My problem with RTRT in PC space is that although it makes sense for nVidia to attack the rendering market and let gamers foot the bill, the technology as such is costly, both in die area (money) and power. And while its may suit a producer of add in graphics solutions, it is really tone deaf in the PC market as a whole, which is shrinking consistently since 2011, and which gravitates away from desktop systems in favour of laptops (2/3s of the market), and the laptop segment in itself is gravitating towards lighter units with longer battery life.
RTRT fits this as a foot in a glove. It specifically emphasises aspects of PCs that the general market find undesirable, and very justifiably so.

This is even more true in the mobile space. Why would I want a technology that makes my device cost more and draw more power, while only being useful to produce slightly more physically correct aspects of game rendering that my mind does its best to discard anyway?
Who wouldn't take a cheaper device with longer battery life instead, or spend those gates in better places for more generally applicable computing power?
 
This is even more true in the mobile space. Why would I want a technology that makes my device cost more and draw more power, while only being useful to produce slightly more physically correct aspects of game rendering that my mind does its best to discard anyway?
Who wouldn't take a cheaper device with longer battery life instead, or spend those gates in better places for more generally applicable computing power?

AR/VR probably? (just one example). If an IHV integrates RT into the pipeline and the transistor investment is not exclusively just for RT, how big is the added die area in the end? For the AMD GPU IP I could imagine Samsung wanting it amongst others for something like a Nintendo Swift successor as an example. If yes then skipping RT would be a rather dumb idea.
 
Nothing, of course. Theoretically.
The question is whether it's a sensible idea or not.

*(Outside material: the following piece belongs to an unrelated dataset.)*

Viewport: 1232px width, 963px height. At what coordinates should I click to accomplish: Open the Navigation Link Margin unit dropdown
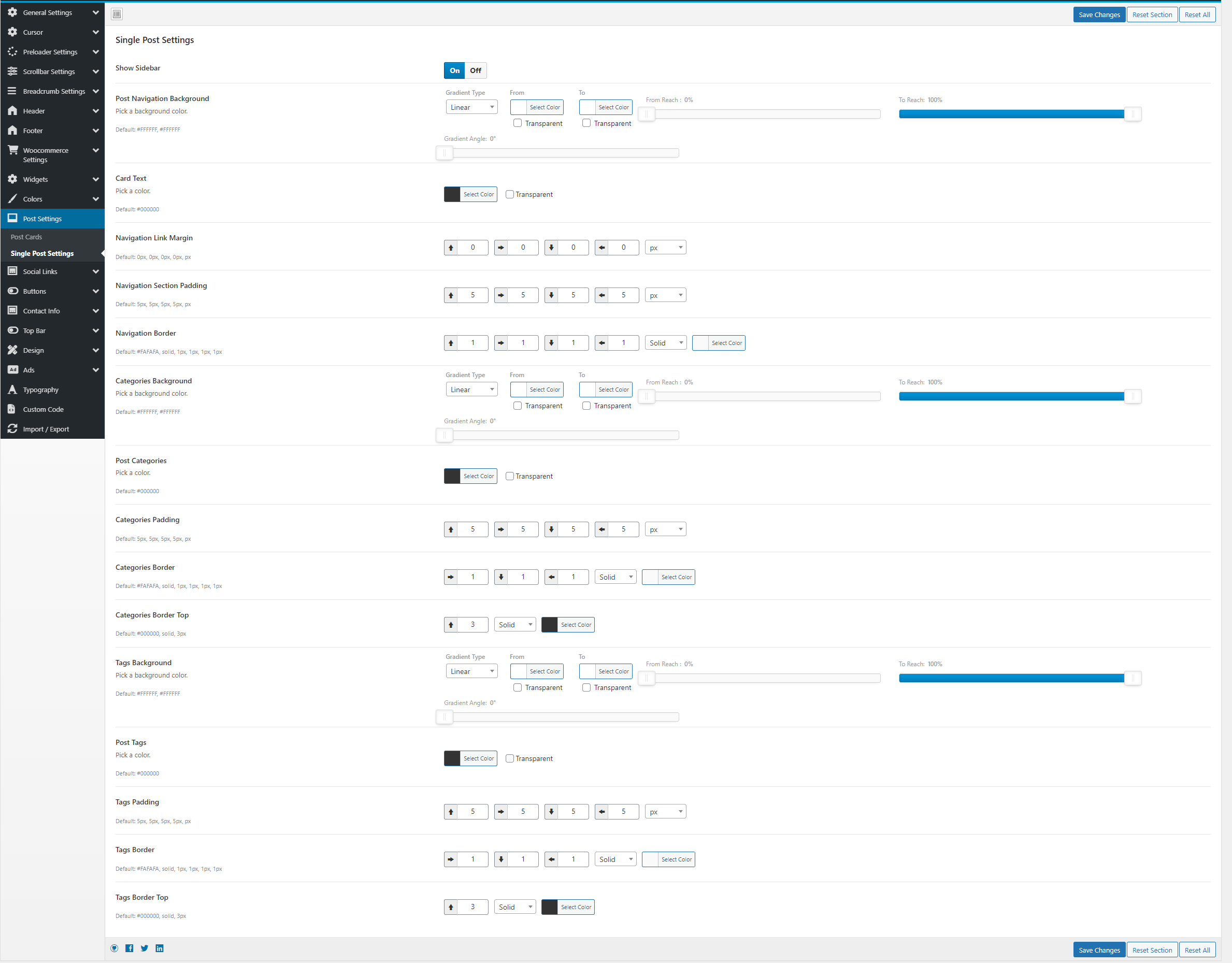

My problem with RTRT in PC space is that although it makes sense for nVidia to attack the rendering market and let gamers foot the bill, the technology as such is costly, both in die area (money) and power. And while its may suit a producer of add in graphics solutions, it is really tone deaf in the PC market as a whole, which is shrinking consistently since 2011, and which gravitates away from desktop systems in favour of laptops (2/3s of the market), and the laptop segment in itself is gravitating towards lighter units with longer battery life.
RTRT fits this as a foot in a glove. It specifically emphasises aspects of PCs that the general market find undesirable, and very justifiably so.

This is even more true in the mobile space. Why would I want a technology that makes my device cost more and draw more power, while only being useful to produce slightly more physically correct aspects of game rendering that my mind does its best to discard anyway?
Who wouldn't take a cheaper device with longer battery life instead, or spend those gates in better places for more generally applicable computing power?

This demonstrate how ray tracing (hybrid rendering) delivers significant reductions in memory bandwidth and power consumption over traditional rasterized methods (i.e. cascaded shadow maps)
PowerVR-Ray-Tracing-efficiency-analysis.png

For ray tracing, there is an initial one-time setup cost of 61 MB due to the acceleration structure that must be built for the scene.

This structure can be reused from frame to frame, so it isn’t part of the totals for a single frame. We’ve also measured the G-Buffer independently to see how much of our total cost results from this pass.

Therefore, by subtracting the G-Buffer value from the total memory traffic value, shadowing using cascaded maps requires 136 MB while ray tracing is only 67 MB, a 50% reduction in memory traffic.
Memory Bandwith Saving
PowerVR-Ray-Tracing-efficiency-analysis.png


Frame Times Saving
PowerVR-Ray-Tracing-efficiency-analysis-3.png


Source

With memory bandwidth and frame time saving at average 50%, I think dedicated ray tracing on mobile space is very suitable.